In distributed optimization, the consensus among agents is one of the most essential objects to ensure convergence of the algorithm. Moreover, the consensus always relies on the topology of the network and the structure of the distributed algorithm. In this thesis, we mainly consider a class of distributed optimization problem in which the local objective function is known only at its associated agent. Each agent can not access the information of other agents directly. The global objective function is assumed to be the summation of these local objective functions. Under these backgrounds, some new consensus-based distributed algorithms over a class of time-varying network will be studied. In centralized and distributed optimization, convergence rate is an important object to describe the main feature of distributed algorithms, since the rate in terms of the total iteration step always provides a direct reflection on the effectiveness of the distributed algorithms. Hence, providing convergence rate for different classes of distributed algorithms is meaningful and also a hot topic. In this thesis, convergence rates will be studied systematically for different class of distributed algorithms.
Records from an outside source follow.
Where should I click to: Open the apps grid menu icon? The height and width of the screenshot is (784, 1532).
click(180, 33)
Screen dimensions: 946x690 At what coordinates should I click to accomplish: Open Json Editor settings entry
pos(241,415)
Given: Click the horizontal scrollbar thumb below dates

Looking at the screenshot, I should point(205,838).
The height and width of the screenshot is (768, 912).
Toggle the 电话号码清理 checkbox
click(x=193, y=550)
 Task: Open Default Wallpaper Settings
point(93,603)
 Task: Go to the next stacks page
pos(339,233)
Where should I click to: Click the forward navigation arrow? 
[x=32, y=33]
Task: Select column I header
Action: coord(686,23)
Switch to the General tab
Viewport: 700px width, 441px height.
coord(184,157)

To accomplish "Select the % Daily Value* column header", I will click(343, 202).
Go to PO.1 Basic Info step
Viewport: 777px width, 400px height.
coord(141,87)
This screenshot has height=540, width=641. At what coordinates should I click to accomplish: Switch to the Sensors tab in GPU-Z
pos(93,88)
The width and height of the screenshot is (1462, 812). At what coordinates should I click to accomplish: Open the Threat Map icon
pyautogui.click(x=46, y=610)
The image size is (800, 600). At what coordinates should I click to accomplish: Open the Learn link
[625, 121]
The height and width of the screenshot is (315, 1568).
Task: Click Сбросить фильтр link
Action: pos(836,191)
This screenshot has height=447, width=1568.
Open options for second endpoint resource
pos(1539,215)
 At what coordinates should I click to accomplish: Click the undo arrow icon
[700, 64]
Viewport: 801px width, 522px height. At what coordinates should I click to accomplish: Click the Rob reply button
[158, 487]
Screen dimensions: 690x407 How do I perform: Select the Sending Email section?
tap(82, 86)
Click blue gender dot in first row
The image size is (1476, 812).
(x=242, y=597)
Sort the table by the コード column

As a counterpart of (distributed) optimization and a functional optimization scheme, (distributed) learning theory has also attracted much research interests due to its broad applications in areas related to data science. In real world, with the development of data mining, large-scale data are always collected in variety of application domains including financial engineering, medicine, business analysis, personal social network, sensor network and monitoring. In these applications, sensitive data such as personal data are always trained in ways of machine learning for different requirements. Hence, it is extremely important to protect data privacy. In recent years, distributed learning has been shown to be a powerful strategy to tackle privacy-preserving problems. Note that unprecedented large data size and complexity of distribution samples would always raise the difficulties of computing in distribution regression approach. Large-scale data would add unpredictable storage burden and memory capacity for a single machine. Meanwhile, it would take a huge amount of time for a single machine to process scientific computing on some regression process. Hence, it highly desirable to develop a distributed learning scheme to overcome aforementioned difficulties in handling data. In this thesis, we mainly focus
on a class of data: distribution data. Some novel distribution regression methods will be developed via integral operator technique.

In this thesis, the proposed learning algorithms aim at regressing to real valued outputs from probability measures. The theoretical analysis on distribution regression is far from maturity and quite challenging, since only second stage samples are observable in practical setting. In this thesis, we first present some new distribution regression algorithms to capture more features of distribution regression and derive optimal learning rates for the algorithms. Then, based on a divide-and-conquer approach, we design a new distributed learning algorithm for distribution regression. The learning rates of these algorithms will be studied systematically.

Finally, based on Nesterov’s zeroth-order technique, we develop some block coordinate type optimization and learning algorithms in the settings that the first-order gradient information can not be accessed easily. The algorithms mainly include block coordinate type methods based on two classes of classical algorithms: mirror descent algorithms and conditional gradient algorithms. The studies in this part will be conducted in framework of composite optimization.